Josimar Ayarza

Free agent
- Position: Power forward

Personal information
- Born: May 3, 1987 (age 38) Panama City, Panama
- Listed height: 6 ft 9 in (2.06 m)

Career information
- College: Cuesta College (2007–2009) Southern Miss (2009–2011)
- Playing career: 2011–present

Career history
- 2011–2013: 9 de Julio de Río Tercero
- 2013–2014: Bauru
- 2014–2015: Estudiantes Concordia
- 2015: Caballeros de Culiacán
- 2015–2016: Welcome
- 2016–2017: Atletico Echague Parana
- 2017–2021: Caballos de Coclé
- 2020–2021: Correbasket UAT
- 2021–2022: Universidad de Concepción
- 2022: Caribbean Storm Islands

Career highlights
- LPB Panama champion (2020); LPB Panama MVP (2020);

= Josimar Ayarza =

Panamanian basketball player (born 1987)

Josimar Abdiel Ayarza Tous (born May 3, 1987) is a Panamanian professional basketball player.

== Early life ==
As a collegiate freshman for Cuesta College, in March 2008, Ayarza was selected for All-Western State Conference First Team accolades after averaging 18.7 points and 8.2 rebounds. Then as a sophomore, he received first-team all-state selection from the CCCAA after averaging 16.6 points, 6.7 rebounds and 2.7 blocks.

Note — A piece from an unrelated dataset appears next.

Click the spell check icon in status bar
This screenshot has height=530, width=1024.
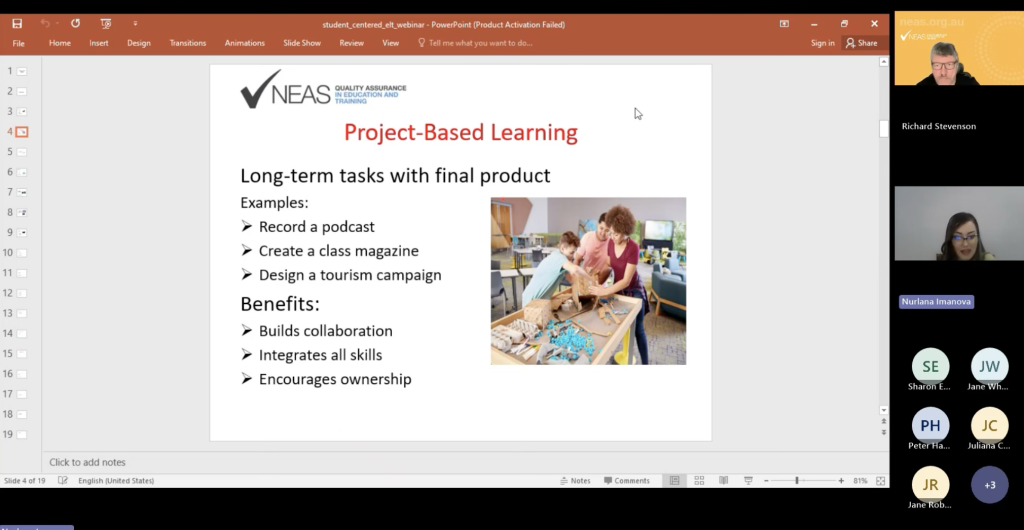63,481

Ayarza then signed a letter of intent to play for Southern Mississippi. He scored 410 total points for the Golden Eagles combined from 2009 to 2011.

== Professional career ==
He played for Atletico Echague Parana of the Liga Nacional de Básquet in Argentina.

== International basketball ==
He represented the Panama's national basketball team at the 2015 FIBA COCABA Championship in San José, Costa Rica, where he helped secure the gold medal.